Une bande dessinée sans concessions
Les dessins presque enfantins d’Emmanuel Cassier mettent à distance une réalité qui fait froid dans le dos. La BD débute avec des bateaux partant les cales pleines de Pascuans changés en esclaves volés à l’île de Pâques pour aller travailler à récolter le Guano au Pérou, et tout est dit en quelques pages, les habitants de l’île sont considérés comme quantité négligeable face aux appétits économiques des européens partis à l’autre bout du monde. La culture, les coutumes, les croyances, tout est rejeté du revers de la main par des européens qui se fichent éperdument de la découverte au profit de l’exploitation. Le scénariste Didier Quella-Guyot met en lumière quelques personnages emblématiques d’une histoire qui s’achève en 1876 avec une population passée de 3000 habitants à moins de 200. Le prêtre Eugène Eyraud et le marin Jean-Baptise Dutrou-Bonnier sont les deux protagonistes principaux de cette évocation de la cruauté de l’homme européen sur des peuples aux vies trop différentes pour être respectées pour ce qu’elles sont, adaptées à leur cadre de vie et non pas fondées sur le matérialisme. Cette BD fait froid dans le dos et évoque en filigrane notre société actuelle de plus en plus fondée sur le consumérisme et plus sur la perpétuation des valeurs héritées de notre histoire. Quand l’homme devient moins important que les possessions matérielles, c’est le moment de se poser des questions…

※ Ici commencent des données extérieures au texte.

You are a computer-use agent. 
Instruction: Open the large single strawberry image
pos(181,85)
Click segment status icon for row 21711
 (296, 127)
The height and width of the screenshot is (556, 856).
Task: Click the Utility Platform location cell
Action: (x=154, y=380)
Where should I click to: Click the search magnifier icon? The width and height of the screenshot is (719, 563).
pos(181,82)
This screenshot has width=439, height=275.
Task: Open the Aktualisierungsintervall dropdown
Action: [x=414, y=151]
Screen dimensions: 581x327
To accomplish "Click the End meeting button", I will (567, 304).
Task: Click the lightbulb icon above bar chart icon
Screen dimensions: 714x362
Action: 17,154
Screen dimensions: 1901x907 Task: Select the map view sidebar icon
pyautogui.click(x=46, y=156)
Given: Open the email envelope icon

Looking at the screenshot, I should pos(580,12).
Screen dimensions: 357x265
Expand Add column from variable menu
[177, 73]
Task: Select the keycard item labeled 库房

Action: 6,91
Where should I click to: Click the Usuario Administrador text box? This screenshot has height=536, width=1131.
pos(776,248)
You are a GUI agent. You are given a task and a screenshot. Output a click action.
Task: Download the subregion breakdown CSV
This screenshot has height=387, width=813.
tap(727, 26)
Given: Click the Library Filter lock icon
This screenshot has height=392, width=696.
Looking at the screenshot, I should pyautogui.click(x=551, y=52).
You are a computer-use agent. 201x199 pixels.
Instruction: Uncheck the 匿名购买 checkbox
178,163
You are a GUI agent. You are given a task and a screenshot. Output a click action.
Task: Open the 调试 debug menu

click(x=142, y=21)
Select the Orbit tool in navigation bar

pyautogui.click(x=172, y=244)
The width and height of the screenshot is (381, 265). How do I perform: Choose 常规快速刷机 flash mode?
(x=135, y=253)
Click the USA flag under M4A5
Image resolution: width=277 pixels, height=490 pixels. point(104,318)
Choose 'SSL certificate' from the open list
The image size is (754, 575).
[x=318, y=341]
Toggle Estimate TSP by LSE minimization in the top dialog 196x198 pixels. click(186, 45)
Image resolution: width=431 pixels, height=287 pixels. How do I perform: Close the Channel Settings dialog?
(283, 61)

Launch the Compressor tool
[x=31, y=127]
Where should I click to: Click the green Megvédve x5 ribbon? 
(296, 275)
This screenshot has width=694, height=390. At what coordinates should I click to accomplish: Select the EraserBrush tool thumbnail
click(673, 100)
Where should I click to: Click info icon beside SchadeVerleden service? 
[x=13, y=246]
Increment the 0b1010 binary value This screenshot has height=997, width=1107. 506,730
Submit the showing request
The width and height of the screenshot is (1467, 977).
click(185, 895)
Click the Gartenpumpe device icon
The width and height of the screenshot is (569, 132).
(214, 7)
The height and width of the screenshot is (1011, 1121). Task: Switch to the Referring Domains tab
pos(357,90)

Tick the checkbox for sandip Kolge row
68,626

Esclaves de l’île de Pâques se lit avec passion tant le propos est dénué de tout angélisme, montrant les explorateurs européens comme des bêtes assoiffées de richesse ou d’âmes. Les temps ont-ils changé? Ce n’est pas certain…
L’île de Pâques était jadis une île isolée, avec sa culture propre et une population de près de 3.000 habitants. Puis les occidentaux sont arrivés. Ils ont enlevé des centaines de Pascuans pour les réduire à l’esclavage dans les mines de guano. Certains ont finalement pu rentrer… et propager sur l’île des épidémies venues du continent. C’est à cette époque qu’Eugène Eyraud, prêtre ouvrier de son état, décide de s’installer sur l’île pour y mener une mission d’évangélisation et apporter la « civilisation » à ces « sauvages » aux dieux de pierre. Il aura bien du mal à parvenir à ses fins, devra partir pour mieux revenir… Jusqu’à ce qu’un autre “civilisateur” vienne s’installer dans l’île : le marin Jean-Baptiste Dutrou-Bornier. Il développe l’agriculture sur l’île, épouse une princesse locale puis se transforme en despote. A sa mort, en 1876, il ne reste plus que 175 Pascuans sur l’île. Les fameux Moaï, ces géants de pierre garderont leur mystère pour l’éternité…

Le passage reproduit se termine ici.